# Bone in, split chicken breast



## mikew999 (Sep 10, 2016)

Wanting to try some bone in breasts tomorrow. Any tips on temp and approximate time? They are about 1.25 pounds each.


----------



## forluvofsmoke (Sep 10, 2016)

If you smoke @ 225* plan for approx 2-2.25hrs. 250* = 1.75-2hrs. 275* = 1.5-1.75hrs...all depends on your smoker type and internal configurations, venting, use of water or no water in pan (vertical smoker), start/finished temps, etc. Finish to I/T of 165* minimum as measure in the center per USDA. There's no real benefit to smoking young birds at lower temps, unless you're wanting a very thin smoke with a heavier flavor on the meat. Otherwise, smoking at higher temps betters your chances for a crisper skin...some like bite-through skin, and I seem to get that more with high heat and a butter-baste about 1/2-way through cooking. For a crisper skin, be sure the meat surface and skin are dry before smoking...some swear by air-drying overnight in the fridge on a grate, then smoke at higher temps...never tried that yet, but might someday soon.

Eric


----------



## SmokinAl (Sep 11, 2016)

Sounds like Eric has you covered.

Let us know how they turn out!

Al


----------



## social d (Sep 13, 2016)

I have smoked bone in breasts many times and love them. I have a MES 30 and here is what I do.

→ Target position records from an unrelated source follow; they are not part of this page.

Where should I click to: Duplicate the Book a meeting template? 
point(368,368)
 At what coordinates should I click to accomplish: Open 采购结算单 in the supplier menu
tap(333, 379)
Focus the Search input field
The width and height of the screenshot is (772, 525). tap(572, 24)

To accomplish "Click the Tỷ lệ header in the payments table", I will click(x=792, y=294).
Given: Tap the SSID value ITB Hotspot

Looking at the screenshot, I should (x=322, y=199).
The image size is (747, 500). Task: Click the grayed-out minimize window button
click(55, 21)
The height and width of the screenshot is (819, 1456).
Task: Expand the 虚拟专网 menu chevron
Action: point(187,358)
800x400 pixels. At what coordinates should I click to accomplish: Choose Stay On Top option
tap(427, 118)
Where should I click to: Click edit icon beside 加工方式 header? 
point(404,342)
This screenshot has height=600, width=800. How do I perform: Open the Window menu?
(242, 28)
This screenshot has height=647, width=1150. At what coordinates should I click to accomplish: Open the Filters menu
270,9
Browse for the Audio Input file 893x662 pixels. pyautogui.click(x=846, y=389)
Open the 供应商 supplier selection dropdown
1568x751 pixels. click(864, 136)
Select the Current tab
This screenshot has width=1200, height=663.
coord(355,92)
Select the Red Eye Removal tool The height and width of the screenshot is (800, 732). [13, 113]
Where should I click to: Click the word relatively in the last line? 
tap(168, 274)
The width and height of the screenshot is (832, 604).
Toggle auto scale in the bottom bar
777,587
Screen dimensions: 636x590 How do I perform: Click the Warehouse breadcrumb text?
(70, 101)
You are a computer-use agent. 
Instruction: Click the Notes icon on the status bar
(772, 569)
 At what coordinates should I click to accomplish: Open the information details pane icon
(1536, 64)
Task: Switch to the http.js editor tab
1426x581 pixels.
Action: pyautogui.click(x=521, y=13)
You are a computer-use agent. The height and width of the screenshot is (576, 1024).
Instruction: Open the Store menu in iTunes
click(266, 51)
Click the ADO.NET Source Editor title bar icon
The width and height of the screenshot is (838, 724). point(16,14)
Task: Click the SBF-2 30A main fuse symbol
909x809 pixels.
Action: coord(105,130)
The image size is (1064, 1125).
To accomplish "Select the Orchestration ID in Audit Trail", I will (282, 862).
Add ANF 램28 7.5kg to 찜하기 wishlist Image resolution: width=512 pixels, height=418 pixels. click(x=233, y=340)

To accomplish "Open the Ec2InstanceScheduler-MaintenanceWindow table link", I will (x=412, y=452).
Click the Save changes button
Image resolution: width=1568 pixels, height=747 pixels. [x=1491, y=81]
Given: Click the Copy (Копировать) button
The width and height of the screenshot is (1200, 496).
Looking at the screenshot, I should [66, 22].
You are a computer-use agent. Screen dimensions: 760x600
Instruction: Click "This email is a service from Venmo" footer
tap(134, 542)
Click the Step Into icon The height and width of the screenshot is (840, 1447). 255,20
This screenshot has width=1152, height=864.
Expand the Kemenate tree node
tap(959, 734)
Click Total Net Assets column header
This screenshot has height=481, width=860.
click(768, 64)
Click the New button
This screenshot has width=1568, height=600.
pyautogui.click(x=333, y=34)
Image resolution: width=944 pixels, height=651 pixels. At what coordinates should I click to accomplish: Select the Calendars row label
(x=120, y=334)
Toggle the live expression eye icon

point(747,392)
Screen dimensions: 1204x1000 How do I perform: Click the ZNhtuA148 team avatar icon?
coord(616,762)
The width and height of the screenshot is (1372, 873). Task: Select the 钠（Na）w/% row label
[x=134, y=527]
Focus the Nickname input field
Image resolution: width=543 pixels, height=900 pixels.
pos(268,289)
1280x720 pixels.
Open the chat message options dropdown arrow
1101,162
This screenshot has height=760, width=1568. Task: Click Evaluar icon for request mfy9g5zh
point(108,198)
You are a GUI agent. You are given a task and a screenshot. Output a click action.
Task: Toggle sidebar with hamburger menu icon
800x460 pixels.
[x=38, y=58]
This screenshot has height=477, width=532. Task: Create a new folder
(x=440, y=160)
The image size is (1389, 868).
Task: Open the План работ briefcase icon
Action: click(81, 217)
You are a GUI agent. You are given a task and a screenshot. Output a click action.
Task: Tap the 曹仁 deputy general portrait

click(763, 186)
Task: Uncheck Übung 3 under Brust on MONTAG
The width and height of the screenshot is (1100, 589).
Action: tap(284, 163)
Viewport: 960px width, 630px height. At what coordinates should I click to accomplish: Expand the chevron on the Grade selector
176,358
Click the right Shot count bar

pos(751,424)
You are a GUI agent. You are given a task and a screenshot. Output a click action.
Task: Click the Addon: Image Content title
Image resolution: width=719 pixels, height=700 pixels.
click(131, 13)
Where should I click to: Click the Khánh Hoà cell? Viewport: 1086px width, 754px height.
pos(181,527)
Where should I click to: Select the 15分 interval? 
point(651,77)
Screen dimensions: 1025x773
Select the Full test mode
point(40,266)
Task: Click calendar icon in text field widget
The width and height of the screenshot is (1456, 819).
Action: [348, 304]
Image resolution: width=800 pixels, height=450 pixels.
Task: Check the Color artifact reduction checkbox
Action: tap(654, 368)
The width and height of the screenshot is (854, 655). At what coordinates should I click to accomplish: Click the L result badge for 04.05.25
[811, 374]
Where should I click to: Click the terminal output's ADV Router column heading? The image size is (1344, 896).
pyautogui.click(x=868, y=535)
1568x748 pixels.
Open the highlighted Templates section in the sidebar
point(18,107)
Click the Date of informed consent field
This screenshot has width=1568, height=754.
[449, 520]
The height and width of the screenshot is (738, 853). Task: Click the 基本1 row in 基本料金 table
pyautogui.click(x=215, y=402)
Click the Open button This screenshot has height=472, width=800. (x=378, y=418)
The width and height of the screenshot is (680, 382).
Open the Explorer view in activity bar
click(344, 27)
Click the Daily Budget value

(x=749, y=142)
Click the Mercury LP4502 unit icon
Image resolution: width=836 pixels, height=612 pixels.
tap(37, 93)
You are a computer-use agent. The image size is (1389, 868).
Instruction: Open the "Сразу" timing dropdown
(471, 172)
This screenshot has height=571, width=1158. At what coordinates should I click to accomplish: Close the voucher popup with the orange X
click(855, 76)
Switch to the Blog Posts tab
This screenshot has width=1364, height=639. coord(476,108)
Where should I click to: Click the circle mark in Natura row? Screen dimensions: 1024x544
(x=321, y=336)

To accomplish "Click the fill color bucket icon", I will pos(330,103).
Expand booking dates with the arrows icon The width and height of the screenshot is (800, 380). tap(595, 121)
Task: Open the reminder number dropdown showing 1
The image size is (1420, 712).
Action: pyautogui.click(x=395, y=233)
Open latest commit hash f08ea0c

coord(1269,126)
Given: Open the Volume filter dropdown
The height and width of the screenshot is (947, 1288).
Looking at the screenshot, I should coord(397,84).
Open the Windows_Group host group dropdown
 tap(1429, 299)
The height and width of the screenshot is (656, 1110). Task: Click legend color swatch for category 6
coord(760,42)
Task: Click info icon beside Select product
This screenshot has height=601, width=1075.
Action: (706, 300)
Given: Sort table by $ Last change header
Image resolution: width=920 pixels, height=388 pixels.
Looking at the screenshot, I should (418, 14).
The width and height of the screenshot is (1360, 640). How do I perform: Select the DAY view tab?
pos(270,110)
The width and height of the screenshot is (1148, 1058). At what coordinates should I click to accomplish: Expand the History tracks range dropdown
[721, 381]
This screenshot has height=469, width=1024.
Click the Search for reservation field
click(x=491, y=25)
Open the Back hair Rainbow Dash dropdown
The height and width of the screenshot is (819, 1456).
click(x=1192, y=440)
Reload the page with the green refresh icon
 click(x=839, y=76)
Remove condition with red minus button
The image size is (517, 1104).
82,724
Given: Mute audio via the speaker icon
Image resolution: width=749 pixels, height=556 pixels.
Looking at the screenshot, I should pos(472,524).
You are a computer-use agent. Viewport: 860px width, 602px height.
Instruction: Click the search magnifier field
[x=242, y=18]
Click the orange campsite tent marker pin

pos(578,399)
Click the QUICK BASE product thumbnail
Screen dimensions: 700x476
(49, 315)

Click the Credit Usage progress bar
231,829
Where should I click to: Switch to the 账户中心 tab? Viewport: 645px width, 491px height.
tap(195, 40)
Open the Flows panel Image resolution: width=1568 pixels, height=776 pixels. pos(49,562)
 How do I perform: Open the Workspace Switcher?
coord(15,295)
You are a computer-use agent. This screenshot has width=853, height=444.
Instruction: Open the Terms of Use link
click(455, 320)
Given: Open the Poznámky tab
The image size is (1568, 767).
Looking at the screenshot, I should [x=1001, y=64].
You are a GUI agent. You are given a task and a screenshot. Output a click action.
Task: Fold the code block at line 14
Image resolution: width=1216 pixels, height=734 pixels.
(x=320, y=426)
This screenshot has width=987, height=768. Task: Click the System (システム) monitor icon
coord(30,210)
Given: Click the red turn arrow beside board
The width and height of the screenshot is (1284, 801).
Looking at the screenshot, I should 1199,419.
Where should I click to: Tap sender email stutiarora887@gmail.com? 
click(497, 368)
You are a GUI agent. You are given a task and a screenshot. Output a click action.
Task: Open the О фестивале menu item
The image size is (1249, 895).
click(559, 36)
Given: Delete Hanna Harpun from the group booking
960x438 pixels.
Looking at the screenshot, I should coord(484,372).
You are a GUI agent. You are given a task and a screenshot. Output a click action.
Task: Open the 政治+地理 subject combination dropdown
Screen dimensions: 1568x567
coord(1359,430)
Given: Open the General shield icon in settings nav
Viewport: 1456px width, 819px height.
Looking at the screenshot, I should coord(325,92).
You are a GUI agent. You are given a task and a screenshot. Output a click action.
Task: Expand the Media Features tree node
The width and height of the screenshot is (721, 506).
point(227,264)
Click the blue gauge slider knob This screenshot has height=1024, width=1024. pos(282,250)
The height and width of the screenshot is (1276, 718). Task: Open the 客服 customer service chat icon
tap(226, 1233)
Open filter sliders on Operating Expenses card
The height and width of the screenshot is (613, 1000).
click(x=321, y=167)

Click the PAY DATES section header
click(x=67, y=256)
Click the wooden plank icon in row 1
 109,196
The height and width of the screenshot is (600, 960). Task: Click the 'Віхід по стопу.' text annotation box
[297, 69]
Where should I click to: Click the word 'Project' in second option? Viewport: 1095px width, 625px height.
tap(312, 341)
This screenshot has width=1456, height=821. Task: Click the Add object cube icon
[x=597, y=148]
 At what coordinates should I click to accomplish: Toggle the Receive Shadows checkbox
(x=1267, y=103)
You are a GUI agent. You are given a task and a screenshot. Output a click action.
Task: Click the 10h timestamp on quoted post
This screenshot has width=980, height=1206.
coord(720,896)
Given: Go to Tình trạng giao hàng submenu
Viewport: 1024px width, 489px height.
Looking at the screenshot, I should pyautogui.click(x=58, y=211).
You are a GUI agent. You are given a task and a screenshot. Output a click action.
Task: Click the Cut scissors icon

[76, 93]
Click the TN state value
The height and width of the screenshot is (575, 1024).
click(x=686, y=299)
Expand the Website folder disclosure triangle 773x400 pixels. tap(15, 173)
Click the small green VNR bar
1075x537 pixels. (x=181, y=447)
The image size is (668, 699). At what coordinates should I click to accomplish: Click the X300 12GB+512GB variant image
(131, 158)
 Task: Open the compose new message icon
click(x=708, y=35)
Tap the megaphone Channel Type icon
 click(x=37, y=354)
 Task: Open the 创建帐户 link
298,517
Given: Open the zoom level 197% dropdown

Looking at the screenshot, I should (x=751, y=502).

1. Make a salt brine and add your favorite spices. I usually brine for 4-6 hours

2. Pat the meat dry and rub a spice mix on them

3. Let them sit over night in the fridge on the racks so they can dry out even more

4. Take them out and sit at room temp for an hour before they go into the smoker

5. Smoker is set at 250 and takes approx 2.5 hours. I use a 50/50 mix of apple and hickory

The skin comes out pretty good. Not crispy, but not rubbery. 

Hope this helps.


----------



## mikew999 (Sep 17, 2016)

Turned out pretty good, but a little tough. Forgot to take pics this time.


----------